The Hip-Hop blame game is getting old
“Blame it on hip-hop” has become the common refrain of many older African Americans, especially those in the Civil Rights generation.
Apparently, hip-hop is singularly responsible for all that is wrong with the Black community. Misogyny just didn’t exist before hip-hop. Neither did materialism. All fathers took care of their children before hip-hop. All mothers were great mothers before hip-hop.
If it’s wrong, the hip-hop generation is responsible for it. Does hip-hop, the music and its supporters, have problems? You betcha. Is it solely responsible for all that ails the Black community? No.
Earlier this year, I attended the Trumpet Awards, which is generally an inspiring and uplifting event. Two of the honorees, one a successful businessman who rose from poverty to become a multi-millionaire and the other, a successful surgeon who has a passion for jazz, accepted their awards noting that young people need not look to just athletes and rappers as beacons of success.
I’m all for expanding the realm of possibilities to our youth but, often times, when we mention athletes and rappers, the underlying implication is somehow successful athletes and rappers got lucky. That’s the tone that both honorees projected to thunderous applause from the many older attendees in the audience. It’s problematic because we miss the real key ingredient to success, which is hard work. No amount of God-given talent is solely responsible for anyone’s success. Luck does play a role but hard work is what ensures longevity.
Hip-hop and its celebration of bling are also blamed for the rampant materialism in our community. Speaking on a local panel a few years back, I noted that DeKalb County in the Atlanta metro area was the second richest Black county in the United States but it had a fifty percent high school drop-out rate. To me, if you are driving a Benz or Beamer instead of a Camry, Taurus or Civic at the expense of spending time with your children, then Jay-Z and Diddy aren’t teaching your children materialism, you are. We’re not looking at those things, though. It’s much easier to blame it on hip-hop.
In a heated discussion a couple of weeks ago, a gentleman in his fifties noted that it’s a problem when mothers and daughters are dressing alike and you can’t tell them apart. He blamed this on hip-hop and the style it promoted. The real culprit, however, is we live in an age where getting older is a crime. There was a time when a person in their 20s didn’t reel at being addressed as ma’am or sir by a teenager so hip-hop is not the culprit. Our undying need to stay forever young is.

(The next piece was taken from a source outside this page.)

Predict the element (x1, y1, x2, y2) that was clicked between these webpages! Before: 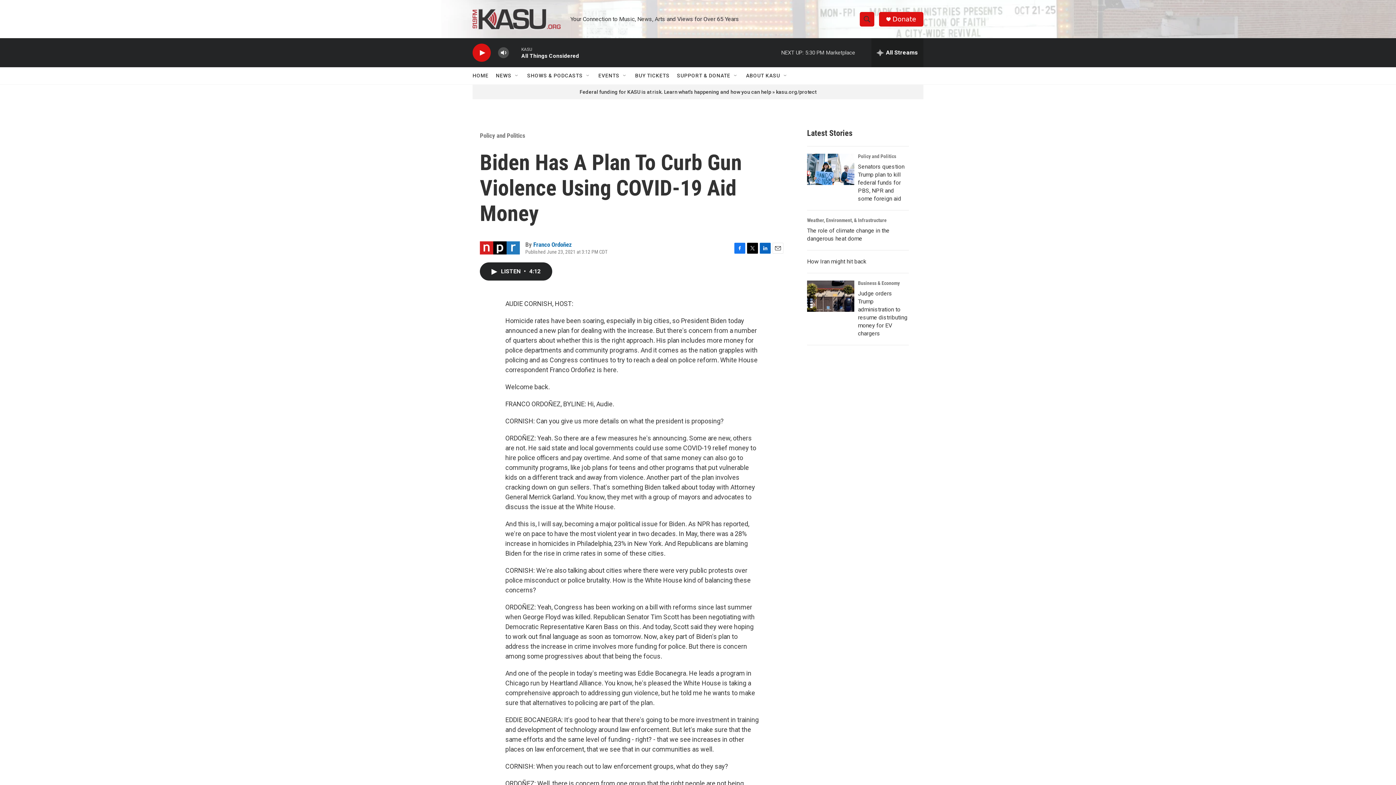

Hip-hop is constantly blamed for misogyny in our community. We’re bombarded with the video vixen as the quintessential hip-hop woman. In actuality, there have probably been more women employed behind-the-scenes in the hip-hop industry than in any other genre of music.
Without hip-hop, would June Ambrose be a top stylist? Universal Motown Records Executive Vice President Shanti Das spent many of her early industry days on the road with OutKast. Catherine Brewton, who deals heavily with the urban music industry, serves as VP of writer/publisher relations for BMI. There are also countless female entrepreneurs in this industry that are never acknowledged. Could there be more? Of course. Are there still barriers to other aspects of the industry? Yes.
Should the music be toned down? Absolutely but so should television and other forms of entertainment. We need to turn our attention to core problems and move away from attacking the manifestations of the problem. Let’s clear the smokescreens that cloud the real issues.
At the end of the day, many rap songs revolve around getting money because Black men are still underemployed and underpaid. If it were not for hip-hop dress, where would our attacks against racial profiling be? Hip-hop dress made it harder to discern the so-called good Black man from the so-called bad Black man so men with legitimate careers who had the resources and knowledge to combat this inequity were able to bring greater attention to the problem.
At the end of the day, the hip-hop blame game serves as a diversion from the real problems that still ail our community. Before hip-hop, Black people were treated unfairly by the law. That hasn’t changed. Before hip-hop, the average Black household made less than the average white household. That hasn’t changed. Black people, on average, paid more for goods and services than other Americans and that hasn’t changed.
Ending hip-hop tomorrow won’t solve these problems. Identifying the core problems and attacking them will. Until then, the “blame it on hip-hop” tactic is just another song out of the same old book of divide and conquer.